» To do: Copy the records below, from the line containing "Instruction: Tap the Home tab label" through the last line; leave out pictures.

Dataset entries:
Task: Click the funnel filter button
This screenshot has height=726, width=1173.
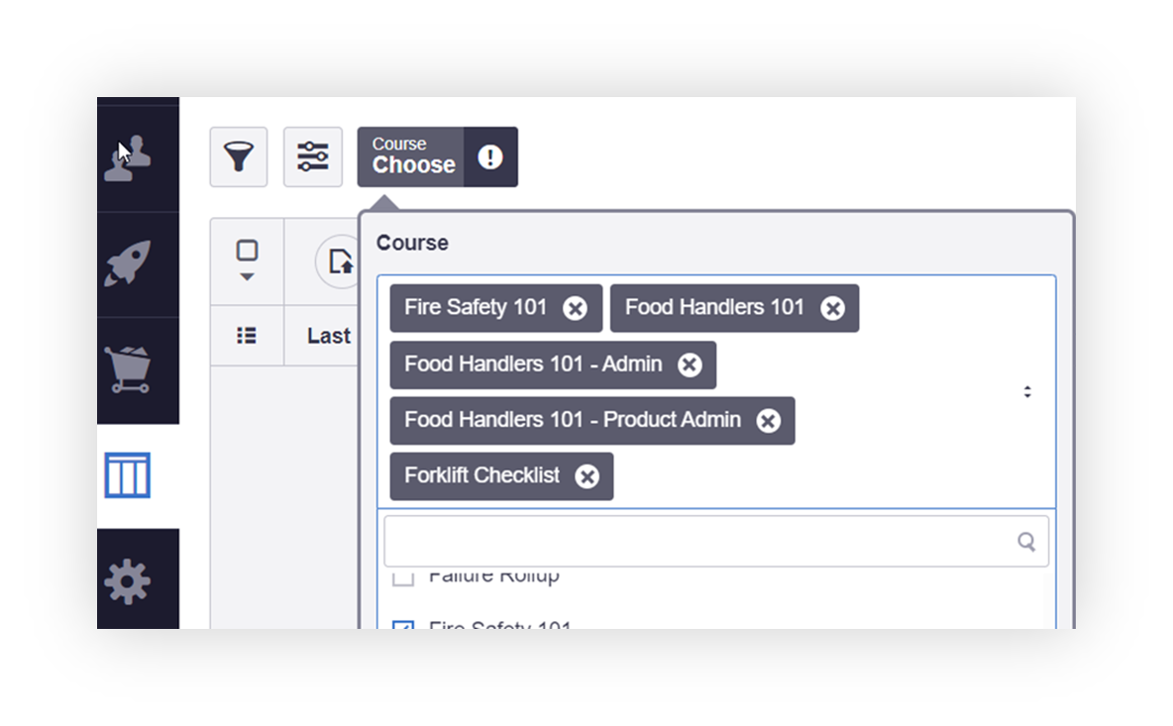Action: 239,156
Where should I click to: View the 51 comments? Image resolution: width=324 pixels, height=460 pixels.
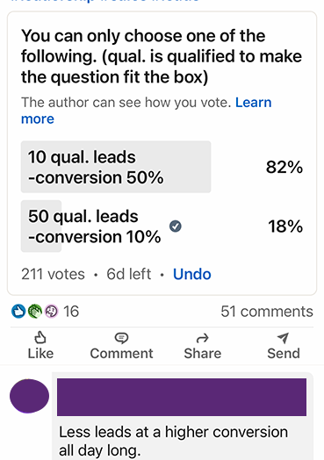pos(267,312)
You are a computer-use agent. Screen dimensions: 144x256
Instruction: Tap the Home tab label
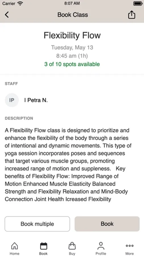(14, 253)
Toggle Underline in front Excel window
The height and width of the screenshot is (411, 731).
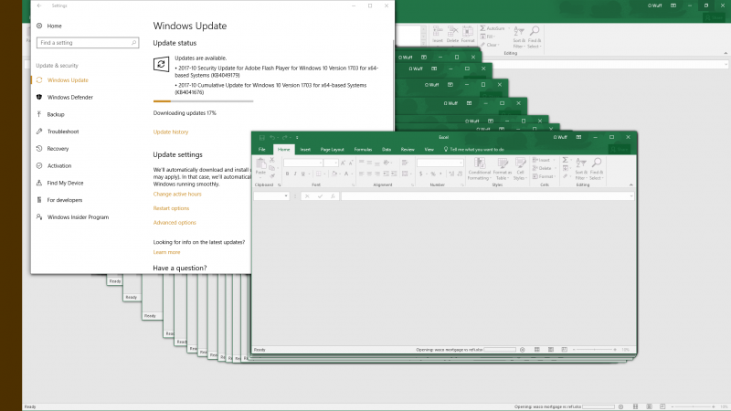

» Expected output:
Instruction: Tap the Home tab label
(14, 253)
Toggle Underline in front Excel window
The height and width of the screenshot is (411, 731).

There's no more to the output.